Sql-server – ny difference with specifying the primary key as an include column in a nonclustered index

bookmark-lookupindexnonclustered-indexsql serversql-server-2016

Don't nonclustered indexes inherently store a reference to the primary key on a table so that it can do a key lookup as needed?…if so, is it any less or more performant to specify the primary key as an included column when creating a nonclustered index?

Side question, why does the nonclustered index default to storing the primary key and not the clustered index fields to do a key lookup on the table?…In the cases where the primary key is not the clustered index, isn't it slower for the key lookup to occur whereas if it stored the clustered index it could do the lookup that way?

Best Answer

Nonclustered indexes contain a row locator back to the base table.
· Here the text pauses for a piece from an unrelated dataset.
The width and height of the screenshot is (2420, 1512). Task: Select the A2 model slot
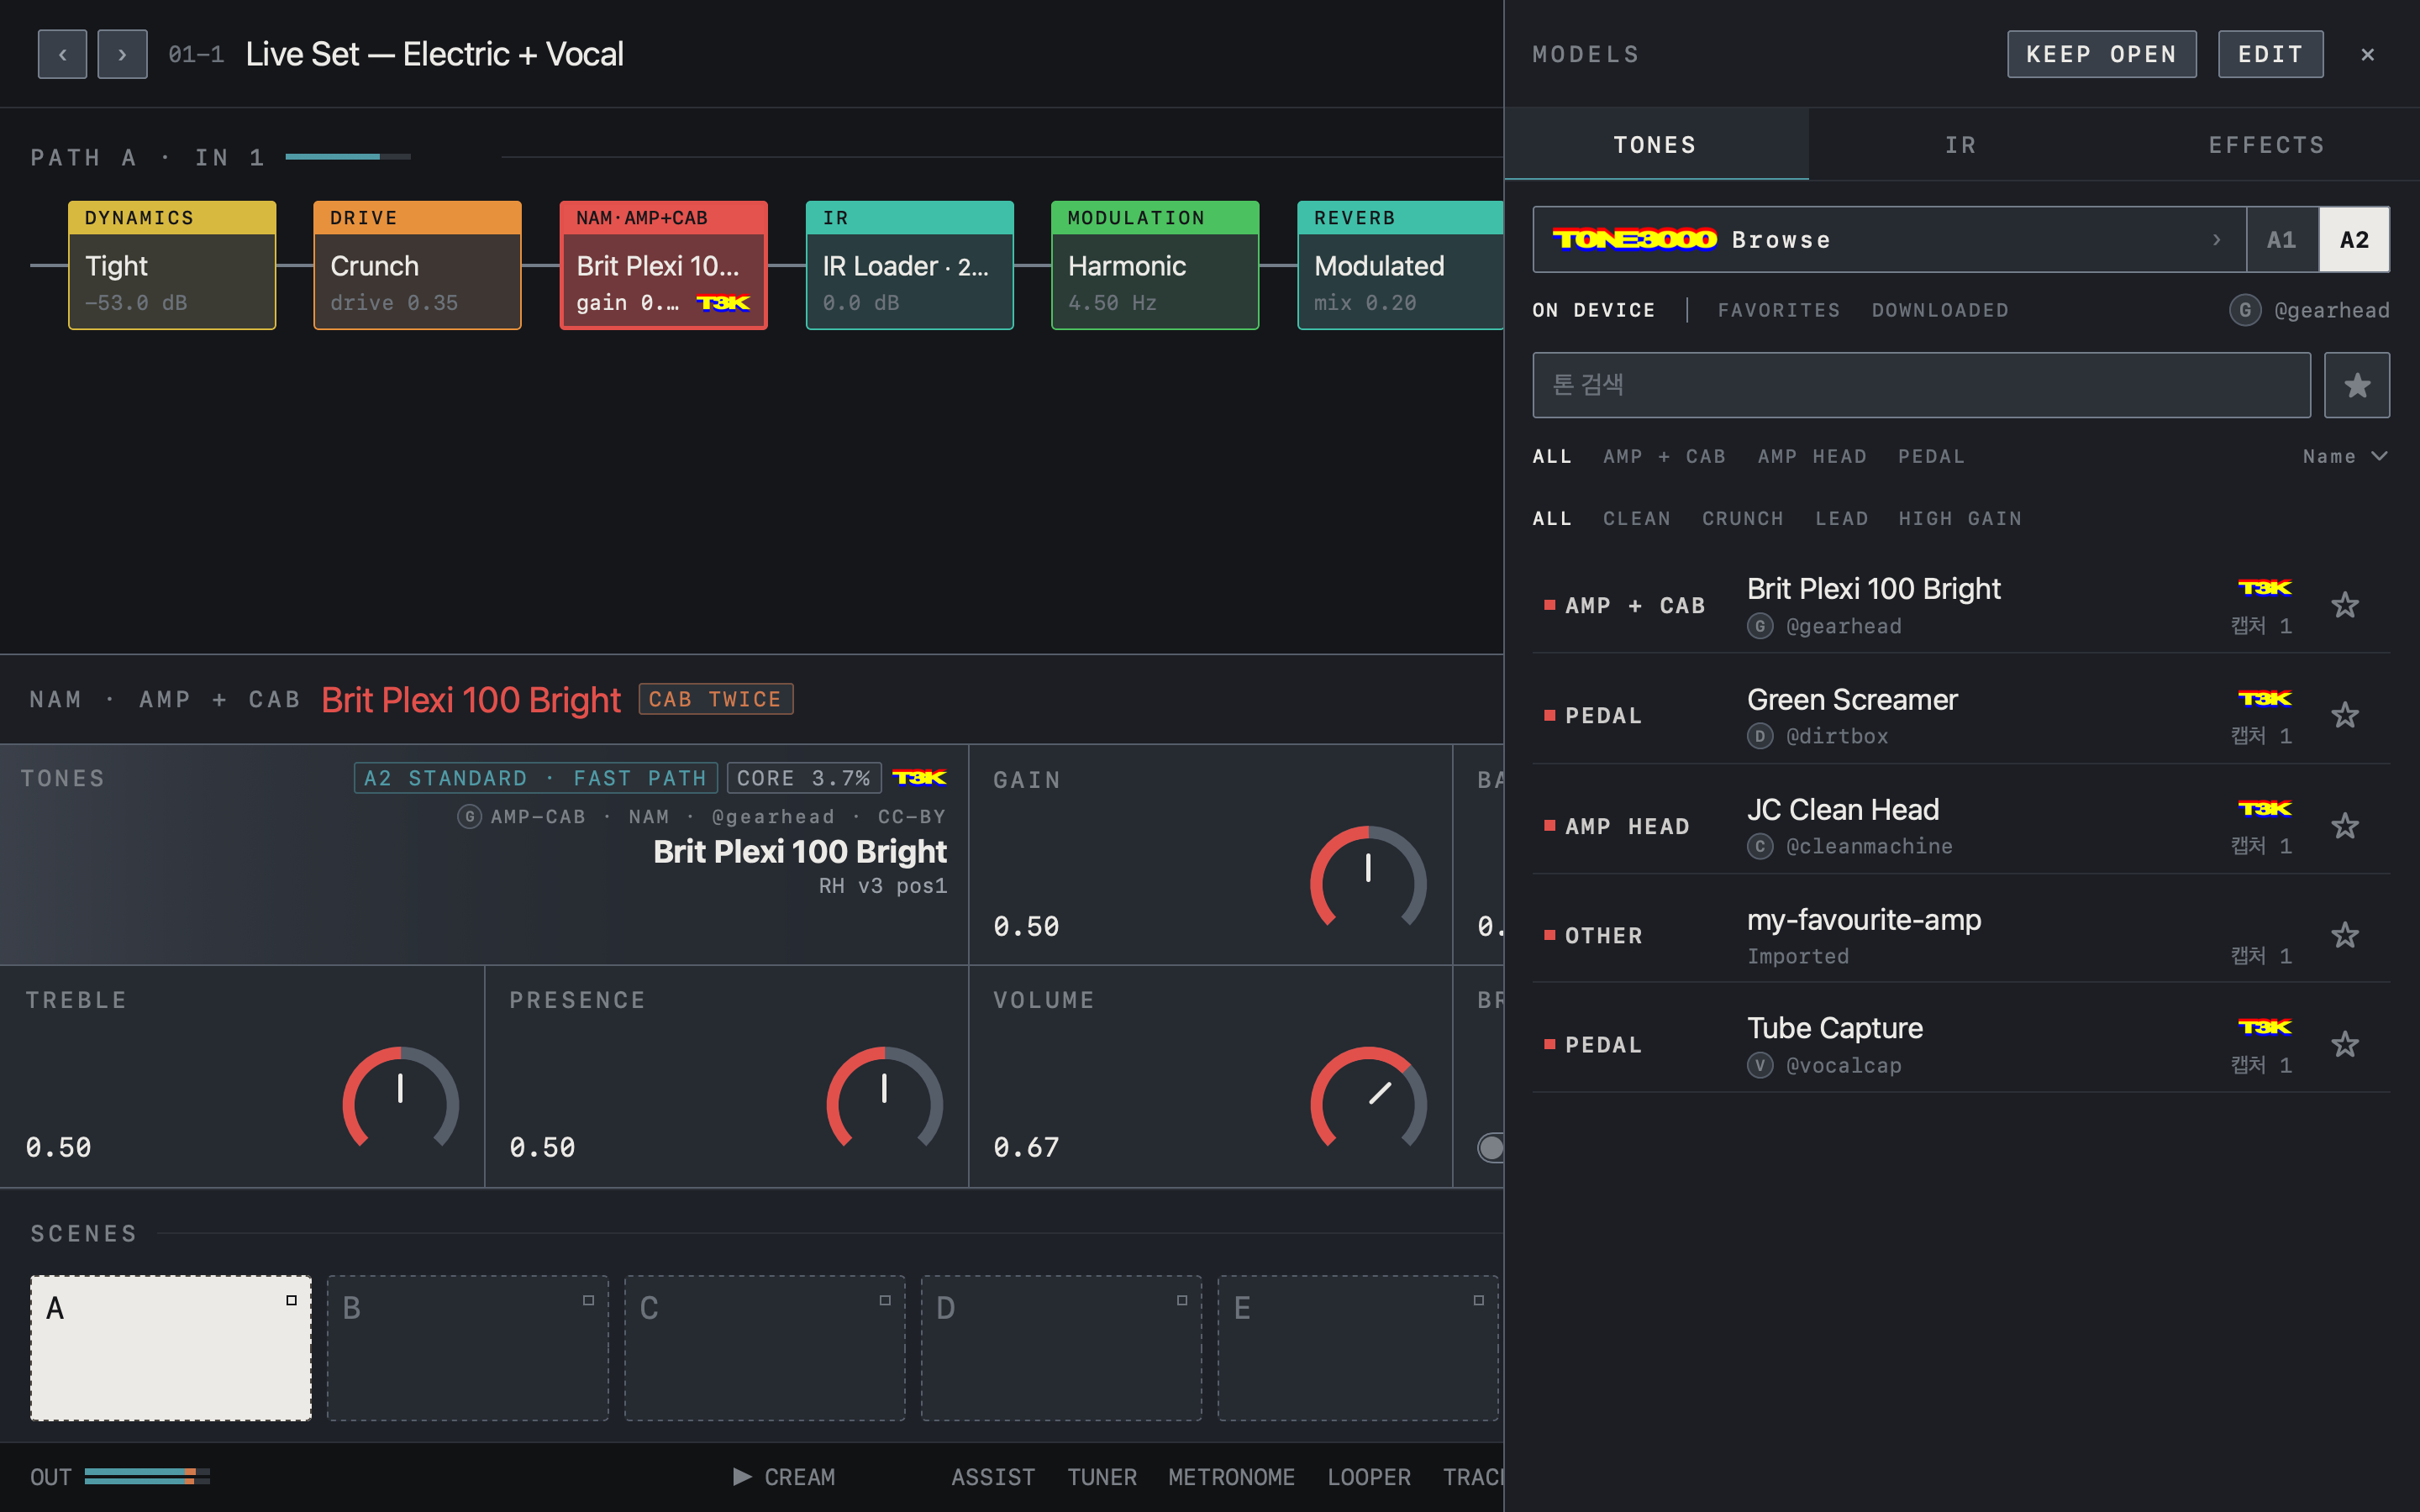(x=2354, y=240)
This is a clustered index key for rowstore tables with a clustered index or a physical RID (file/page/slot) for heaps.

So the parts in your question assuming that it uses the primary key (in the event that these are different) are moot.

The row locator is added to the key for non unique nonclustered indexes and as an included column to non clustered indexes declared as unique.

There is no performance advantage of specifying this explicitly for the included case. For the case that it is implicitly added to the key you may need to do this explicitly if your queries would benefit from a different asc/desc direction or multi column ordering than the implicit would give you.

You may prefer to be explicit about it for readability of your code for developers unfamiliar with the implicit behaviour or if your queries would still need those columns in the index even if the clustered index definition was to change in the future.

Regarding the followup question in the comments

Does that mean it's possible a key lookup might be performed from a nonclustered index for the primary key (when the primary key is not the clustered index) if that primary key is in the select list?

Yes, you can see this with the below.

CREATE TABLE #T
(
PK INT PRIMARY KEY NONCLUSTERED,
CI INT INDEX CIX CLUSTERED,
OtherCol INT INDEX NCIX NONCLUSTERED
)

SELECT *
FROM #T WITH (FORCESEEK)
WHERE OtherCol = 10

enter image description here

  1. The output list of the seek on NCIX is Uniq1001, CI, OtherCol
  2. The values of CI, Uniq1001 are then used by the lookup to seek into the clustered index...
  3. ... and the value for PK is returned from that lookup.

If you were wondering about Uniq1001 this is a part of the clustered index key silently added by the system to act as a uniqueifier as the clustered index was not declared as unique. It is empty except for rows where duplicate exist/existed for the value of CI.